Simulation of the activity of neuronal populations composed of hundreds to thousands of neurons is carried out routinely on software platforms. However, these simulations are extremely slow and far from real-time when the model complexity and/or the number of neurons increases, seriously limiting the applications of such models. One current alternative to overcome this scalability issue is to implement these software models on neuromorphic hardware allowing to run large-scale neural models in real-time independently of the model complexity.

Development of such neuromorphic hardware using highly programmable FPGA (Field Programmable Gate Arrays) is part of on going research has shown great promise in terms of configurability and flexibility. While such hardware exists, it is still very challenging to directly access and configure this hardware from a user stand point. For instance real-time data acquisition and visualization are key to exploit real-time hardware but are currently lacking. In addition, currently one needs expertise with hardware design to be able to use neuromorphic tools, there by limiting access to such state-of-the-art hardware. This project aims to alleviate these limitations and bridge the gap between computational neuro-science and neuromorphic engineering.

In this project we propose to design and develop a set of Python based software tools as part of a software library pyNCS allowing to map software neural models onto real-time neuromorphic hardware. Students will initially use the open-source Brian neural simulator to study basics of Spiking Neural Networks. Then they will design several python based functions/modules allowing the implementation of various spiking network ``topologies". Further software tools will then be developed in order to map the model parameters onto a state-of-the-art \ac{FPGA} based neuromorphic system.

Integrated Systems Neuroengineering Lab (ISNL) led by Gert Cauwenberghs will provide access to several FPGA development boards, and state-of-the-art neuromorphic technologies necessary for this project. Students will be co-supervised by a postdoctoral fellow (Sadique Sheik) and an assistant project scientist (Frederic Broccard), and will also receive support from grad students developing the neuromorphic hardware. In addition, Prof. Gert Cauwenberghs will help guide the project.

A broad overview and historical origins of spiking neural networks and time line, read this paper.

For a good survey of different classes of neural models, we recommend reading chapters 1, 2 and 5 of the Neuronal Dynamics book available online.

You can then explore BRIAN by first reading this paper that will give you an overview of the simulator (the access should be free).

There are also two main tutorials available on the BRIAN website:

- Tutorial 1 has 7 parts (a-g) and goes from single neuron to networks: http://www.briansimulator.org/docs/tutorial1_basic_concepts.html

- Tutorial 2 is more about the way of connecting neurons: http://www.briansimulator.org/docs/tutorial2_connections.html

Finally, here's a good general reference for starting learning the Python language: http://pymbook.readthedocs.io/en/latest/

Note that you can easily go through the BRIAN tutorials without any prior Python knowledge.

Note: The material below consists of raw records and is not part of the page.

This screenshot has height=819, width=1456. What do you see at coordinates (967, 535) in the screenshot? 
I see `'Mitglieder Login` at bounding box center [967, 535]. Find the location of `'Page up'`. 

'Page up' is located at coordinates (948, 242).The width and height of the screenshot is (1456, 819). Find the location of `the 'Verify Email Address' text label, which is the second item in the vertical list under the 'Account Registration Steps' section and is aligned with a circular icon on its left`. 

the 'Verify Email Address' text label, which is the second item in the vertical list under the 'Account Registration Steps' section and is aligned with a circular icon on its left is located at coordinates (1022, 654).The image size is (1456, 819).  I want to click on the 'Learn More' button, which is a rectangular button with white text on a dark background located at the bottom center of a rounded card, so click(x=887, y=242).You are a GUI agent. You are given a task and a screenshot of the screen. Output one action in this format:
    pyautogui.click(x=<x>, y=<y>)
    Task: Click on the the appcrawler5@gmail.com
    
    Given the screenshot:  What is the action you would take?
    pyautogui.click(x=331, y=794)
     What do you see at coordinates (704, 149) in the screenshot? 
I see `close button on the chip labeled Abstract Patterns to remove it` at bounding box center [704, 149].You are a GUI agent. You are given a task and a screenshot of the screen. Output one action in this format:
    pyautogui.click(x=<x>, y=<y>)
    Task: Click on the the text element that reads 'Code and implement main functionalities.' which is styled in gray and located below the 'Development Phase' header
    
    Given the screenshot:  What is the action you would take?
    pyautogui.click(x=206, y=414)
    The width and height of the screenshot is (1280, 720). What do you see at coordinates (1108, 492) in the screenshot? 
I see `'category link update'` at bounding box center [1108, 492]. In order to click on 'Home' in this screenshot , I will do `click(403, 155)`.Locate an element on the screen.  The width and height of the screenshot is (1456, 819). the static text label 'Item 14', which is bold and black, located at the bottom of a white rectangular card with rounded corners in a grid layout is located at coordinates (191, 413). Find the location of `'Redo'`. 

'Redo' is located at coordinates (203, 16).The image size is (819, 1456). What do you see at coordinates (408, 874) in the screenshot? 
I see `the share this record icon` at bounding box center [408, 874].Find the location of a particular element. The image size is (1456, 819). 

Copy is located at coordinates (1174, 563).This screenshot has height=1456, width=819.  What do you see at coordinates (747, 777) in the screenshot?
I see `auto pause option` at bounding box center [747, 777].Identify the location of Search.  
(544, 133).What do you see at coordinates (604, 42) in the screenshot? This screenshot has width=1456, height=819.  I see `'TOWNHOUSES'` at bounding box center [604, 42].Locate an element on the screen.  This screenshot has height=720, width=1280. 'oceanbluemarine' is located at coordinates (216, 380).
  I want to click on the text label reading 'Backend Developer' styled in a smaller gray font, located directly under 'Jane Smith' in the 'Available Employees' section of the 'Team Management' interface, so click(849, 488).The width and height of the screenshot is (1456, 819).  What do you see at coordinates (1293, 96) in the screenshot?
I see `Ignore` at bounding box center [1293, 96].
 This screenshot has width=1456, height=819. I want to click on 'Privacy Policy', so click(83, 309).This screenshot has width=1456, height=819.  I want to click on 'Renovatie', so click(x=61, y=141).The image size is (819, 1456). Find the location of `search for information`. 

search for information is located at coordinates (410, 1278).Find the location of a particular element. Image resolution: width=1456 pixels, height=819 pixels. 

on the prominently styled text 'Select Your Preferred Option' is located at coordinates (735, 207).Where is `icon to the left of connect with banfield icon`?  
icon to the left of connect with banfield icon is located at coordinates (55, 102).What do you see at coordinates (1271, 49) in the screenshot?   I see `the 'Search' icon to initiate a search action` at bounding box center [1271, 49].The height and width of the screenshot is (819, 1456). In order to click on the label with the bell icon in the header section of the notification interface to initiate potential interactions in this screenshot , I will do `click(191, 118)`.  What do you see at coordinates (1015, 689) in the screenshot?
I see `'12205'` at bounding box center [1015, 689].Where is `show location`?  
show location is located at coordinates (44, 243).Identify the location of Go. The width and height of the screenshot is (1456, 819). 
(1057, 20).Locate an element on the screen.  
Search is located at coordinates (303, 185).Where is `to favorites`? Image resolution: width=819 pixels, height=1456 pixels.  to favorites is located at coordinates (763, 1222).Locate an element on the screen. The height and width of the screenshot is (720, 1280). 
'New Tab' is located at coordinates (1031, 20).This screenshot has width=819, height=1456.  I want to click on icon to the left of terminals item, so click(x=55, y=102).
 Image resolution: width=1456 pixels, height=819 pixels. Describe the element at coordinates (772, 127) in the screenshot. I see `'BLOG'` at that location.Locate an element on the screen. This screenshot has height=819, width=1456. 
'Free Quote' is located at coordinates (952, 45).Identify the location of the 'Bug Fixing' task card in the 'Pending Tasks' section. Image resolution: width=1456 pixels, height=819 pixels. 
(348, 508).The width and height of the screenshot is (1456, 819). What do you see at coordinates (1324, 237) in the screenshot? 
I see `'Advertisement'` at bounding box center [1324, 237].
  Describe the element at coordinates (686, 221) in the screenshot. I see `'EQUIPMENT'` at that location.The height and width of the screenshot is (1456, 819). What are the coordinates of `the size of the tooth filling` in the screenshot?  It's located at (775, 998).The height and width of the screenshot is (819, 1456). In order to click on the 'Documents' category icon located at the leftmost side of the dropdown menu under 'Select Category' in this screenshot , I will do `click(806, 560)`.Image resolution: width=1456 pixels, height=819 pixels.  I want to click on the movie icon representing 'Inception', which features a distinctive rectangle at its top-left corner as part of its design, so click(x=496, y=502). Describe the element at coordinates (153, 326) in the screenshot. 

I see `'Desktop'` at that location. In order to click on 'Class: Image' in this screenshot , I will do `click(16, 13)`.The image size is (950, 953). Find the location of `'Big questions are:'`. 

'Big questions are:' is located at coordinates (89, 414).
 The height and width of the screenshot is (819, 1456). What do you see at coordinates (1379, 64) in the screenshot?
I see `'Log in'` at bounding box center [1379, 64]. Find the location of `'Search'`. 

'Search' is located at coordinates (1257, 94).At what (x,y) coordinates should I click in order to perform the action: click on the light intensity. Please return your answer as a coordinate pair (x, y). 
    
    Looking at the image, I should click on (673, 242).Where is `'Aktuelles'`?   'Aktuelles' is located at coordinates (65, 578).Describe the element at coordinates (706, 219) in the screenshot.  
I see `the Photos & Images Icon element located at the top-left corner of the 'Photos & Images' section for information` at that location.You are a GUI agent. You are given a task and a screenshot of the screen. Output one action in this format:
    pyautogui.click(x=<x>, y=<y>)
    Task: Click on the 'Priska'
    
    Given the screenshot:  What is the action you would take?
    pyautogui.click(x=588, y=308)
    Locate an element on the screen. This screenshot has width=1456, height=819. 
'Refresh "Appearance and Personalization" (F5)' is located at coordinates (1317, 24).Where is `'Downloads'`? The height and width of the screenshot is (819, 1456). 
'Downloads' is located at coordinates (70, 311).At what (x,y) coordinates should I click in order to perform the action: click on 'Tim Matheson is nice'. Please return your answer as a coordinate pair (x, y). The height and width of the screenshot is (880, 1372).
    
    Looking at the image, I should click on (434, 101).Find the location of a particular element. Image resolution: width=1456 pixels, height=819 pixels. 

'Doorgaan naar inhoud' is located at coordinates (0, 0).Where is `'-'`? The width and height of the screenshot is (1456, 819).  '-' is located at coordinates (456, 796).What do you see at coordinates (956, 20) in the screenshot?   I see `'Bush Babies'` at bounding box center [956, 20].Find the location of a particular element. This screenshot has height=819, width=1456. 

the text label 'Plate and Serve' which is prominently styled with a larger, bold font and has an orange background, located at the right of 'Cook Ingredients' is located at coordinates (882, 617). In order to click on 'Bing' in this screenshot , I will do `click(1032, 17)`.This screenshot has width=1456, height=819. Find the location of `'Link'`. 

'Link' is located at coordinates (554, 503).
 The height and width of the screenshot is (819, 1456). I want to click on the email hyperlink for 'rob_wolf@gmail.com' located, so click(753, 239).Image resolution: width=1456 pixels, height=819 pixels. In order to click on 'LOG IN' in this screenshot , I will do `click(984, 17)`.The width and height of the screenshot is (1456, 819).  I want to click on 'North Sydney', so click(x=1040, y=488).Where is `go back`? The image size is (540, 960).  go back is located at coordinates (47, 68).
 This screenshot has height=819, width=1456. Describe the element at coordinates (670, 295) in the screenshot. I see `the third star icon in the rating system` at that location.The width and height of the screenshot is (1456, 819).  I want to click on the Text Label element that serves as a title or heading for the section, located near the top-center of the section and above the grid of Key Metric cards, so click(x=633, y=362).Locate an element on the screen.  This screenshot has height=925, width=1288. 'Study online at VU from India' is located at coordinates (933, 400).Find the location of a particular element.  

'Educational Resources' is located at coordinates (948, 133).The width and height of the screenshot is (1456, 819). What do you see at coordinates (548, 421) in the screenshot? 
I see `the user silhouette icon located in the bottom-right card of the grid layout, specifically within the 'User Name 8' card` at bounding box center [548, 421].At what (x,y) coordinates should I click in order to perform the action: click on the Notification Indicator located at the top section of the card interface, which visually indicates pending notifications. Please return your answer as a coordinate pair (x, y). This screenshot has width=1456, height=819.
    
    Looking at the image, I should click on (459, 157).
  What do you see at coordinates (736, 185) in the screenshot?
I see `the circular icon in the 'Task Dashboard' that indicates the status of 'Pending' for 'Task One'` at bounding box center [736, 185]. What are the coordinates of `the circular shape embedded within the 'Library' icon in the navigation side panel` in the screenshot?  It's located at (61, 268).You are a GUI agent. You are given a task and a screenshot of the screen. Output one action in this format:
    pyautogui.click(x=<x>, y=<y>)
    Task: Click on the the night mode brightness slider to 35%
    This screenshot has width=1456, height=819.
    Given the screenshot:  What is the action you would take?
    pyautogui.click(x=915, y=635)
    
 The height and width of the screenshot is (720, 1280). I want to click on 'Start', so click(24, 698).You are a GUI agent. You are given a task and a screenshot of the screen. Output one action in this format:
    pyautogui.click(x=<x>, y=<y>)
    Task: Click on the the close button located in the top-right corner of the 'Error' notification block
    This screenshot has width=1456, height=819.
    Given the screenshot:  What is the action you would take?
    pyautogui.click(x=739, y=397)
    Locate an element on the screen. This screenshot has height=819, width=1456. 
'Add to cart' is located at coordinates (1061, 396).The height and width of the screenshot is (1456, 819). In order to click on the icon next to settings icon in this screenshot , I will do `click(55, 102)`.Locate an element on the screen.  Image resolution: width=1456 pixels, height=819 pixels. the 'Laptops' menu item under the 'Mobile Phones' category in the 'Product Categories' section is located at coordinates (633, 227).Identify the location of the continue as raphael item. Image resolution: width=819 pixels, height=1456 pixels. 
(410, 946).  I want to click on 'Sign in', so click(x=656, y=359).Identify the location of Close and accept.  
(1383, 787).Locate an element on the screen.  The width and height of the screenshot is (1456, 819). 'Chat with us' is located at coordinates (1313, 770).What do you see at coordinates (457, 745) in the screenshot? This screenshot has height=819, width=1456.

We will be developing the interface and tools for an FPGA based simulation platform that is being currently developed in the lab. The low level drivers necessary to interface with the hardware will first be developed in python. A user friendly interface will be driven by pyNCS at the top level, which intern uses the developed drivers. An introduction to pyNCS can be found in the paper found here. The corresponding software library can be found on github.

pyNCS provides an API (a defined set of functions with a given syntax) which govern how the drivers are to be written in order for it to access neuromorphic hardware. As part of this project we will develop our drivers to be consistent with this API and will then use pyNCS as a means of accessing our hardware and describing neural networks at a more abstract level of Populations and Connections.